Rwanda, one of the host countries of the evictees, now has to deal with Tanzanians who have refused to go through the registration process, protesting the expulsion from their motherland.

Since the evictions begun last month, more than 7,000 have crossed into Rwanda. The eviction process has left broken families, property has been lost and homes burned down. Others still bear wounds from alleged harassment by Tanzanian security operatives who are enforcing the expulsion exercise.

“This is unacceptable, the fact that I have looks similar to those of Rwandans doesn’t make me Rwandan. I was expelled because of my physical appearance. I can’t allow this,” said one of the victims only identified as Rashid.

Most of the evictees were from the districts of Bukoba, Muleba, Karagwe, Biharamulo and Ngara in the Akagera region.

According to Rashid, when the security operatives came searching, they rounded up anyone they judged to be “Rwandan looking,” some of the features he described include being light-skinned or tall.

Wrongful eviction

Rashid had never set foot in Rwanda before and speaks no Kinyarwanda. He speaks only Kiswahili, Tanzania’s national language. He has held leadership positions in his community and his identification documents include membership to the ruling party Chama Cha Mapinduzi (CCM).

He is just one of the close to 100 who, On Monday said they were determined to prove they are Tanzanians and had  been wrongfully expelled.

The Ministry of Disaster Management and Refugee Affairs yesterday confirmed the reports of wrongful eviction

“Last week, we received an sms (tsxt message) from Tanzania indicating that they are going to forcefully send Rwandans back home, and on Saturday when they mounted the operation, they sent their own citizens,” said the Minister of Disaster Management and Refugee Affairs Seraphine Mukantabana.
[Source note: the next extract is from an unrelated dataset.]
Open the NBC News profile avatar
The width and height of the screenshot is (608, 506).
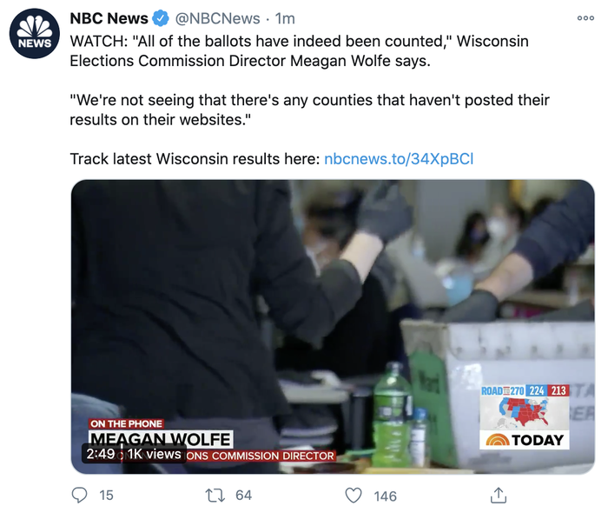35,33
About 200 evictees arrived in Rwanda through Rusumo border at the weekend alone.

The minister confirmed that; “so far, the Tanzanian nationals that have been sent to Rwanda and have refused to be registered are close to 100.”

The chairperson of the East African Community Council of Ministers, Shem Bageine, was quoted in the Ugandan media as saying that mistakes had been made in the expulsion process.

“Reports reaching us say that the bulk of those expelled were actually born and married in Tanzania. Our Tanzanian counterparts regretted that there were some mistakes made in the process of eviction, which was primarily aimed at weeding out criminals causing havoc,” Bageine told the press in Uganda.

When The New Times contacted the Tanzanian government spokesperson, Asa Mwambene, he said that any Tanzanian nationals who were wrongfully expelled should register and send their details to the Tanzanian authorities.

Meanwhile, by press time, the Tanzanian nationals who were forcefully sent to Rwanda refused to enter the transit camp designated for all the evictees, demanding to return to their country.